◆ **What the task asks**:
Retype, word for word, each line between the lines holding "The image size is (1658, 2212)." and "Given: Select the Single color type tab", inclusive, and leave the rest of the data alone.

◆ **Material for the task**:
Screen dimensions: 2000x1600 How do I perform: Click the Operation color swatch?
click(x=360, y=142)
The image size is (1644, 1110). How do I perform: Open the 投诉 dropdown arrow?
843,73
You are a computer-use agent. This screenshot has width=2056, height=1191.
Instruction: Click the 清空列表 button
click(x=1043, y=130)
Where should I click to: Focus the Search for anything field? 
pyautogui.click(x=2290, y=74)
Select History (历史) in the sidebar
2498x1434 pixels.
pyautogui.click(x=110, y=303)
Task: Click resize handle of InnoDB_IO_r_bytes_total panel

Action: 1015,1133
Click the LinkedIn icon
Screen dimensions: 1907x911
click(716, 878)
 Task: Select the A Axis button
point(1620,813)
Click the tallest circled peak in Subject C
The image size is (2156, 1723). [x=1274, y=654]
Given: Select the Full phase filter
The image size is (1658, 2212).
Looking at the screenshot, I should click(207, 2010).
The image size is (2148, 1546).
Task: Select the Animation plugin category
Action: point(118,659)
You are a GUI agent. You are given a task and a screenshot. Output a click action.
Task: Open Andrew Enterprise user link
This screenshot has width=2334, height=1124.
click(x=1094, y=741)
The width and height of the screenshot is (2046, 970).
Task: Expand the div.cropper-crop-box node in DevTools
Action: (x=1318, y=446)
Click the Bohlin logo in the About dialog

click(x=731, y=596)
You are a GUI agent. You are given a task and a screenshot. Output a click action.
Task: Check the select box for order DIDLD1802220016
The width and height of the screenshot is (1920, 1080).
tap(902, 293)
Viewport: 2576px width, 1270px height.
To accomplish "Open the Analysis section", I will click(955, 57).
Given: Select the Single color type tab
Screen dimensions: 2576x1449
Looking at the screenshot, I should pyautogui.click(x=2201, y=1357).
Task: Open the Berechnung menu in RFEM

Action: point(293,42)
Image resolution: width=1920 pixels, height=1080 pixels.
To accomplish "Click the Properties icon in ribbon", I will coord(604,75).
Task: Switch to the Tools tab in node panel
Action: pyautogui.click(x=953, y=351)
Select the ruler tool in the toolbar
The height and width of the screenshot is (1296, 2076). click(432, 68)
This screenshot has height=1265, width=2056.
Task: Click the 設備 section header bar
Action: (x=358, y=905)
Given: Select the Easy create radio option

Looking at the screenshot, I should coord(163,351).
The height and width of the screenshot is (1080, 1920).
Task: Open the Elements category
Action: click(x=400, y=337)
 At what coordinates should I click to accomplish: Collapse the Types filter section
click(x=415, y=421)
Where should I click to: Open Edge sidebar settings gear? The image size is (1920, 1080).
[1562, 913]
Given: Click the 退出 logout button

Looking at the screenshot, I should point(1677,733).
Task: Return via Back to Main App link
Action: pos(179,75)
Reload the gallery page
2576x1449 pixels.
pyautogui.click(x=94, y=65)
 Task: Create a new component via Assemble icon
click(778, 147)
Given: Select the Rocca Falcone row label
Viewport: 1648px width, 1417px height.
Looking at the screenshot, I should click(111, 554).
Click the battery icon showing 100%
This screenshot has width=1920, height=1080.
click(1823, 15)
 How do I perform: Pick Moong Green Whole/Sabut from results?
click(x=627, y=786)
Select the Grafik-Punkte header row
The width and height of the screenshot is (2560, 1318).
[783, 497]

◆ **Solution for this exercise**:
The image size is (1658, 2212).
Looking at the screenshot, I should click(207, 2010).
The image size is (2148, 1546).
Task: Select the Animation plugin category
Action: point(118,659)
You are a GUI agent. You are given a task and a screenshot. Output a click action.
Task: Open Andrew Enterprise user link
This screenshot has width=2334, height=1124.
click(x=1094, y=741)
The width and height of the screenshot is (2046, 970).
Task: Expand the div.cropper-crop-box node in DevTools
Action: (x=1318, y=446)
Click the Bohlin logo in the About dialog

click(x=731, y=596)
You are a GUI agent. You are given a task and a screenshot. Output a click action.
Task: Check the select box for order DIDLD1802220016
The width and height of the screenshot is (1920, 1080).
tap(902, 293)
Viewport: 2576px width, 1270px height.
To accomplish "Open the Analysis section", I will click(955, 57).
Given: Select the Single color type tab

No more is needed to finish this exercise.